Shadow Fleets and Sanctions Evasion: The Growing Challenge of Maritime Trade-Based Money Laundering
- TrustSphere Network

- Apr 17
- 3 min read

The Persistence of Maritime Sanctions Evasion
Despite unprecedented sanctions regimes imposed in response to geopolitical conflicts, maritime sanctions evasion continues to operate at industrial scale. Shadow fleets of aging tankers, operating with obscured ownership, falsified documentation, and disabled tracking systems, transport sanctioned oil and commodities worth billions of dollars annually. The intersection of sanctions evasion with trade-based money laundering creates one of the most complex enforcement challenges facing the global financial system.
OFAC, the EU, and UK authorities have intensified enforcement against maritime sanctions evasion in 2026, targeting not only vessel operators but the broader ecosystem of insurers, brokers, flag registries, and financial institutions that facilitate shadow fleet operations. The message is clear: wilful blindness to maritime sanctions risk is no longer tolerable.
How Shadow Fleets Operate
Shadow fleet vessels typically employ multiple evasion techniques simultaneously. AIS transponders are disabled or spoofed to conceal vessel locations and routes. Ship-to-ship transfers at sea allow sanctioned cargo to be mixed with legitimate shipments. Ownership is layered through shell companies in jurisdictions with weak beneficial ownership transparency. Flag registries with minimal due diligence requirements provide the documentation needed to move through international waters.
The financial infrastructure supporting these operations is equally complex. Letters of credit, trade finance instruments, and commodity trading accounts are used to create apparently legitimate transaction records for sanctioned trade flows. The documentary complexity of trade finance makes it extraordinarily difficult for compliance teams to identify illicit transactions among the volume of legitimate trade.
TBML: The Sanctions Evasion Multiplier
Trade-based money laundering amplifies the impact of maritime sanctions evasion by providing mechanisms to repatriate the proceeds. Over- and under-invoicing of goods, phantom shipments, and multiple invoicing of the same cargo allow value to be transferred across borders outside the formal financial system. FATF has identified TBML as one of the most significant money laundering channels globally, yet detection rates remain extremely low.
The challenge for financial institutions is that TBML indicators often resemble legitimate trade anomalies. Price discrepancies, unusual shipping routes, and complex documentary chains can have innocent explanations. Distinguishing between legitimate trade complexity and deliberate evasion requires deep trade knowledge, sophisticated analytics, and access to trade data that most compliance teams currently lack.
Technology Solutions for Trade Finance Compliance
Emerging technology platforms are beginning to address the trade finance compliance gap. AI-powered document analysis can identify anomalies in letters of credit, bills of lading, and commercial invoices that might indicate fraudulent or sanctioned trade. Vessel tracking analytics, combining AIS data with satellite imagery and port records, can identify suspicious maritime behaviour patterns including AIS gaps, unusual routing, and ship-to-ship transfer events.
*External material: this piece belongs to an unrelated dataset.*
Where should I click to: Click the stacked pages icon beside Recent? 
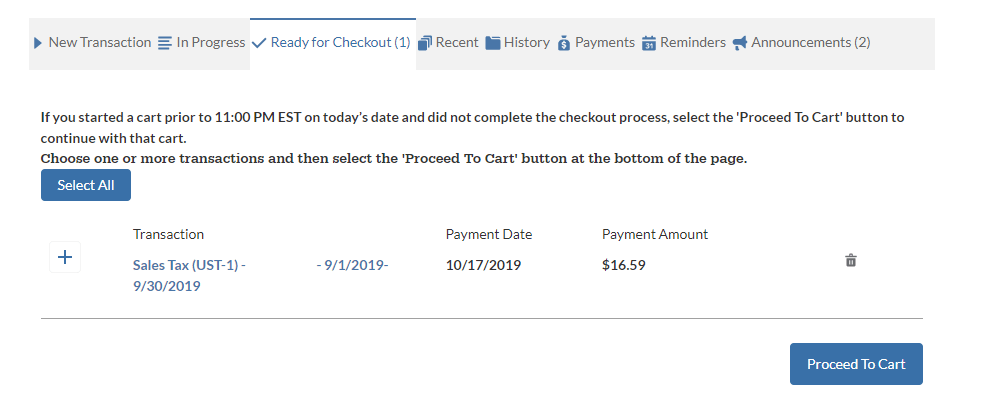[425, 43]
Graph analytics platforms can map the complex ownership networks behind shadow fleet vessels, identifying connections to sanctioned entities that would be invisible in traditional screening. Natural language processing applied to trade documents can flag inconsistencies that suggest documentary fraud.
What Financial Institutions Must Do
Banks with trade finance exposure must invest in capabilities beyond basic sanctions screening. Develop or acquire trade intelligence that enables your compliance teams to understand the commodities, routes, and counterparties associated with sanctioned trade flows. Implement vessel tracking analytics that can identify suspicious maritime behaviour in real time. Train your trade finance compliance teams on the specific techniques used in maritime sanctions evasion.
Equally important is governance. Ensure that your sanctions compliance framework explicitly addresses trade-based evasion risks, that your risk appetite for trade finance is clearly defined, and that your escalation procedures can handle the complexity and urgency of potential sanctions violations. The regulatory consequences of facilitating sanctions evasion, even inadvertently, are severe and growing.